■ **Problem**
Restate word for word the lines of the entries below, starting with the line that holds "Task: Click the Fits" and ending with the line that holds "You are a computer-use agent. Image", and no others.

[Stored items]

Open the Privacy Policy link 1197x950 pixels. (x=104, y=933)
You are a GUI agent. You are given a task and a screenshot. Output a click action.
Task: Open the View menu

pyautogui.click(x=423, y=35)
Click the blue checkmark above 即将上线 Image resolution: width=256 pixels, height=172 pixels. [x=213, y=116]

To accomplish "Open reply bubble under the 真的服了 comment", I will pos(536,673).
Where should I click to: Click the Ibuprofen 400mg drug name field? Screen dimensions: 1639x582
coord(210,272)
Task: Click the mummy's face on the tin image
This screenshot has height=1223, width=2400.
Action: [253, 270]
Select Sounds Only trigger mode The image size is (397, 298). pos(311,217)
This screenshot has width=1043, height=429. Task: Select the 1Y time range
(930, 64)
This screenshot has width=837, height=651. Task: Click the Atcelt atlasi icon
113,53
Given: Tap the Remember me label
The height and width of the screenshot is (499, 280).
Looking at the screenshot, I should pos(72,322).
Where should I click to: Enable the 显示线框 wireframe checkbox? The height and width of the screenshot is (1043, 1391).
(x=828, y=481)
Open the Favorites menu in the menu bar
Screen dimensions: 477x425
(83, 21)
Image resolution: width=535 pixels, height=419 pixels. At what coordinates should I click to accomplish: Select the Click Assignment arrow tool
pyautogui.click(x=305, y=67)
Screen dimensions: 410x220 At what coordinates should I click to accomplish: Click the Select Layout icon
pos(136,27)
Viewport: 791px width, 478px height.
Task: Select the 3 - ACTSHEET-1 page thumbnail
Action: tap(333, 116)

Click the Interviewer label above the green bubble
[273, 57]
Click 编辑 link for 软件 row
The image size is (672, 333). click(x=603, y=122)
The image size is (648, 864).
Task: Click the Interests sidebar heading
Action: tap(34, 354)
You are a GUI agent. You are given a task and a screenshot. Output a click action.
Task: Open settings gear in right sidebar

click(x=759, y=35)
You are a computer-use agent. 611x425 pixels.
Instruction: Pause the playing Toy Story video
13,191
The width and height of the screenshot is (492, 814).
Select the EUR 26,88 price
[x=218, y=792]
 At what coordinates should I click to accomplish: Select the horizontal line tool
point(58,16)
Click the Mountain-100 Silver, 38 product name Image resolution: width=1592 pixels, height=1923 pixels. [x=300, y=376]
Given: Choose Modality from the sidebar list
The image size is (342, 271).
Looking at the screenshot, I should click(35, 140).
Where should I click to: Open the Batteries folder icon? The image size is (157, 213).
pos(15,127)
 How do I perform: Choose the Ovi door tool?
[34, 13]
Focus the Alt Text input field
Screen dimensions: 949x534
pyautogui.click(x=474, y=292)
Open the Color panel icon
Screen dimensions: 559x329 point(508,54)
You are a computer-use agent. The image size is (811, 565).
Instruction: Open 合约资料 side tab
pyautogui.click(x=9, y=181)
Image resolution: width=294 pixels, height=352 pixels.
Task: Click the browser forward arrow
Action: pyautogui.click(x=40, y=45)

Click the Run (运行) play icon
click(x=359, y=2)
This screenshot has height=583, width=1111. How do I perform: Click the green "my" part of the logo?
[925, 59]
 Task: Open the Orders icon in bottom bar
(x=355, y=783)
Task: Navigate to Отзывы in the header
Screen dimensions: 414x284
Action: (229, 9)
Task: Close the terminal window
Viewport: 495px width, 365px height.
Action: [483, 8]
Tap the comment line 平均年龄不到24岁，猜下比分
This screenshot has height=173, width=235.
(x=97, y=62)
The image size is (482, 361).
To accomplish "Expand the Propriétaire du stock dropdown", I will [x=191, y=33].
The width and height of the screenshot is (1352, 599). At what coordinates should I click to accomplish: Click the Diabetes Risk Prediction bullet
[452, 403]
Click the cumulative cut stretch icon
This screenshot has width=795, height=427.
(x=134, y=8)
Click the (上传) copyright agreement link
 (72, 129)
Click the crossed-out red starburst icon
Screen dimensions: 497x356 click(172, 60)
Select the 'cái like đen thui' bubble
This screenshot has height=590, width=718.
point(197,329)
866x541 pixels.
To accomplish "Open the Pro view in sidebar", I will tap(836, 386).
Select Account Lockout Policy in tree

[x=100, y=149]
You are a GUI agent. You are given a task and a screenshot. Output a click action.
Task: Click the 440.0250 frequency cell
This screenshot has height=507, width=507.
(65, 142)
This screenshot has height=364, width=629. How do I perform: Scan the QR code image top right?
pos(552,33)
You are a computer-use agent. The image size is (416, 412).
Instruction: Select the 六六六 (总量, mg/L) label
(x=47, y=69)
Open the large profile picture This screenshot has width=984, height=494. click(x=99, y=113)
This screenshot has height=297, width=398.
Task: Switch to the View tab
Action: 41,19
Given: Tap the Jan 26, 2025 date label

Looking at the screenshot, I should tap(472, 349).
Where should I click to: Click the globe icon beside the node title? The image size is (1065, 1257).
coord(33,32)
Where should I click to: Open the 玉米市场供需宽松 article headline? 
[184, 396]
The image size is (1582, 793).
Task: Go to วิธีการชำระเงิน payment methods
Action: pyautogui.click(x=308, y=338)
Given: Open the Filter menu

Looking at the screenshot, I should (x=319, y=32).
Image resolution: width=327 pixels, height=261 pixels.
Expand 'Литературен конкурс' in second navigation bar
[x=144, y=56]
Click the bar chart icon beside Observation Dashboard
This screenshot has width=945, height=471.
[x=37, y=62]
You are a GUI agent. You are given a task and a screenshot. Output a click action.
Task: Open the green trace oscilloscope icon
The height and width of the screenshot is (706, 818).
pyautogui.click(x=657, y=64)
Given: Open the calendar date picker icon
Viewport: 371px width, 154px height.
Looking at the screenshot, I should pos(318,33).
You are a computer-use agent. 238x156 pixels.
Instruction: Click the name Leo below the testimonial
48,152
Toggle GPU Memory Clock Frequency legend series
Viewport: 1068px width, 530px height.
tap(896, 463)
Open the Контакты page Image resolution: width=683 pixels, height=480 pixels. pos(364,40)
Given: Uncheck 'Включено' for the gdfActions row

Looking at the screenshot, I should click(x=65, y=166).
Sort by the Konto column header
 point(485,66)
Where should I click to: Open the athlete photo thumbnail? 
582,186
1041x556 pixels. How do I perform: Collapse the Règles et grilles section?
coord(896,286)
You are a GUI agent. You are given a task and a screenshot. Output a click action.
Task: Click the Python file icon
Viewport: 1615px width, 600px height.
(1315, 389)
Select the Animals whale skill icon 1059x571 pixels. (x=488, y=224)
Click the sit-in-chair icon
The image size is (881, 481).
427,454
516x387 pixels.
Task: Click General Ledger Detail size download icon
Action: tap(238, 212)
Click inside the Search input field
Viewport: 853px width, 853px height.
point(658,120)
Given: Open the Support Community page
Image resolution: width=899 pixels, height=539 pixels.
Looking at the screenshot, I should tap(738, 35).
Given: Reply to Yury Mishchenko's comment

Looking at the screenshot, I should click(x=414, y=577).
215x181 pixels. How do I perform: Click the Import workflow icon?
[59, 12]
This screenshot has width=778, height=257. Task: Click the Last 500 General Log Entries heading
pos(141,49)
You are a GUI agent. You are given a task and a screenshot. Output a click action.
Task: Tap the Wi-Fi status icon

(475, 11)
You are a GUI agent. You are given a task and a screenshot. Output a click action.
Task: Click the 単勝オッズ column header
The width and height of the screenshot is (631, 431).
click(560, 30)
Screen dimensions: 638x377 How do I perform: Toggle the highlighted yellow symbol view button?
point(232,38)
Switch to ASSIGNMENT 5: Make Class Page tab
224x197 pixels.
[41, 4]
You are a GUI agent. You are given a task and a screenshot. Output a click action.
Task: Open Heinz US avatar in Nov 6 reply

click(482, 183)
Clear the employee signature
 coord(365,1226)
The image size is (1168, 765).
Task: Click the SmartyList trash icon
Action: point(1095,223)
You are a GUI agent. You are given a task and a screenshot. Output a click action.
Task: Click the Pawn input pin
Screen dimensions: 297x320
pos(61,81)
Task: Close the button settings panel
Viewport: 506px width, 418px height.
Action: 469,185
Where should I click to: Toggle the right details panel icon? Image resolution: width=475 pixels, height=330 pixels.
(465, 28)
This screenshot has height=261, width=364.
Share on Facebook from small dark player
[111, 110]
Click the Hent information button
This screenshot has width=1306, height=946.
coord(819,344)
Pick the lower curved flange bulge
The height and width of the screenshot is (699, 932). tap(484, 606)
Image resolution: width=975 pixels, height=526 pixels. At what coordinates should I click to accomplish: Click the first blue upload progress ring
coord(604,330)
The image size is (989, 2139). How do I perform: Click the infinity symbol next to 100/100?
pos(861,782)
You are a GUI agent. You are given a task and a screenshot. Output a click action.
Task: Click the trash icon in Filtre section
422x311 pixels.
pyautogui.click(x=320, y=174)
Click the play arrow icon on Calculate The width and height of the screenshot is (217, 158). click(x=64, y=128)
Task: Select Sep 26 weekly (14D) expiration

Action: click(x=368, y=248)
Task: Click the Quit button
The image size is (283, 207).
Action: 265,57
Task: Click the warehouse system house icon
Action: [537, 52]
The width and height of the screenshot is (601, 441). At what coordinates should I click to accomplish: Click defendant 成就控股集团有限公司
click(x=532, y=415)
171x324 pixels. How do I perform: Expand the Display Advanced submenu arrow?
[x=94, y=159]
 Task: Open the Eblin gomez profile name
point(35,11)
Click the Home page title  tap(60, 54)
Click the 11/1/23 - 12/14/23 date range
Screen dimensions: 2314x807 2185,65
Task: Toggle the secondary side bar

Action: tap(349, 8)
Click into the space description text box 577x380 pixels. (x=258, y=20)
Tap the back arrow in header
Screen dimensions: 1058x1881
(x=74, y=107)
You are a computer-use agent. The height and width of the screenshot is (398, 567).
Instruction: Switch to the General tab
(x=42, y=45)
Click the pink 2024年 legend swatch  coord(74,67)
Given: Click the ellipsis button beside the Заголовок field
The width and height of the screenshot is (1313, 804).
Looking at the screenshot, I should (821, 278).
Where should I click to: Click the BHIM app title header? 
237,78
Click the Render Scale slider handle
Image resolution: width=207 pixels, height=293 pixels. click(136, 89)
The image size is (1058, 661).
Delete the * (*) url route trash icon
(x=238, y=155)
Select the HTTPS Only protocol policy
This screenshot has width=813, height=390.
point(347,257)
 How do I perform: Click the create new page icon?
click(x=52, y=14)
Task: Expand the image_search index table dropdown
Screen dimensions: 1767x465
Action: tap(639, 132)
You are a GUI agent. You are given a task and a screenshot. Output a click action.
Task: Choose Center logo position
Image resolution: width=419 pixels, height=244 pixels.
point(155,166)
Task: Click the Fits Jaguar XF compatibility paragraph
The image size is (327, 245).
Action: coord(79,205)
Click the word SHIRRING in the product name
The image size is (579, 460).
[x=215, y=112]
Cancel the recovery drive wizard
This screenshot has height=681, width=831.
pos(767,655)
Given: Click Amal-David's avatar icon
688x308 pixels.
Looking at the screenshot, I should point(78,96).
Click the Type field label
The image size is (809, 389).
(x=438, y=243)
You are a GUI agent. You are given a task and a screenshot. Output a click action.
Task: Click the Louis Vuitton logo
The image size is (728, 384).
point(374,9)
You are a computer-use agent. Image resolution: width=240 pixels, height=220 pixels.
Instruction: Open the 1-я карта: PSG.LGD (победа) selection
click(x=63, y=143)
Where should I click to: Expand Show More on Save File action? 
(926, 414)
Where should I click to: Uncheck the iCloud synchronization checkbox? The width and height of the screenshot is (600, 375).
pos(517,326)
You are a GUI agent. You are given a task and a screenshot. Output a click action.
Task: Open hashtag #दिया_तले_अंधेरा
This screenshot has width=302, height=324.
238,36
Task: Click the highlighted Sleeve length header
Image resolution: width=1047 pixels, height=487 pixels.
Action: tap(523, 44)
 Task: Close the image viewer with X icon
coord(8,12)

■ **Result for this exercise**
Task: Click the Fits Jaguar XF compatibility paragraph
The image size is (327, 245).
Action: coord(79,205)
Click the word SHIRRING in the product name
The image size is (579, 460).
[x=215, y=112]
Cancel the recovery drive wizard
This screenshot has height=681, width=831.
pos(767,655)
Given: Click Amal-David's avatar icon
688x308 pixels.
Looking at the screenshot, I should point(78,96).
Click the Type field label
The image size is (809, 389).
(x=438, y=243)
You are a GUI agent. You are given a task and a screenshot. Output a click action.
Task: Click the Louis Vuitton logo
The image size is (728, 384).
point(374,9)
You are a computer-use agent. Image resolution: width=240 pixels, height=220 pixels.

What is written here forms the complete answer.